-- Records provided follows --

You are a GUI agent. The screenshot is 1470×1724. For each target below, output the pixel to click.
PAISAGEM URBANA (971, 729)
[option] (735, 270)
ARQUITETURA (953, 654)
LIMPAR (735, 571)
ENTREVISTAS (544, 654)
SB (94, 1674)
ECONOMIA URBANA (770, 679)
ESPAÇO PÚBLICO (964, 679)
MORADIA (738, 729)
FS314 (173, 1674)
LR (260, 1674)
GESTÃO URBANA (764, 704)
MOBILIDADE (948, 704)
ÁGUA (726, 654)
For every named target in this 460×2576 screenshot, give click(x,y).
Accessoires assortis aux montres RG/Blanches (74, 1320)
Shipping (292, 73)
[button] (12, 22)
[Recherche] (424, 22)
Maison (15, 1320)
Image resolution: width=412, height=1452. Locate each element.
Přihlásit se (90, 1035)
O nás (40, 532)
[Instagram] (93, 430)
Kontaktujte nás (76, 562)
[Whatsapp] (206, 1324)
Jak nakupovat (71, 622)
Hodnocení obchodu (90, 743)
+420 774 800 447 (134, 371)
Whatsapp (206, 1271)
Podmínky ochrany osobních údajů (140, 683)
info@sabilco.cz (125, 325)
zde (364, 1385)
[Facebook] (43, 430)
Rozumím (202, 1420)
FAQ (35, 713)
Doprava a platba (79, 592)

-- Records provided concluded --

_Your instructions_: Everything in the records is to be copied exactly.

_Result_:
You are a GUI agent. The screenshot is 1470×1724. For each target below, output the pixel to click.
PAISAGEM URBANA (971, 729)
[option] (735, 270)
ARQUITETURA (953, 654)
LIMPAR (735, 571)
ENTREVISTAS (544, 654)
SB (94, 1674)
ECONOMIA URBANA (770, 679)
ESPAÇO PÚBLICO (964, 679)
MORADIA (738, 729)
FS314 (173, 1674)
LR (260, 1674)
GESTÃO URBANA (764, 704)
MOBILIDADE (948, 704)
ÁGUA (726, 654)
For every named target in this 460×2576 screenshot, give click(x,y).
Accessoires assortis aux montres RG/Blanches (74, 1320)
Shipping (292, 73)
[button] (12, 22)
[Recherche] (424, 22)
Maison (15, 1320)
Image resolution: width=412, height=1452. Locate each element.
Přihlásit se (90, 1035)
O nás (40, 532)
[Instagram] (93, 430)
Kontaktujte nás (76, 562)
[Whatsapp] (206, 1324)
Jak nakupovat (71, 622)
Hodnocení obchodu (90, 743)
+420 774 800 447 (134, 371)
Whatsapp (206, 1271)
Podmínky ochrany osobních údajů (140, 683)
info@sabilco.cz (125, 325)
zde (364, 1385)
[Facebook] (43, 430)
Rozumím (202, 1420)
FAQ (35, 713)
Doprava a platba (79, 592)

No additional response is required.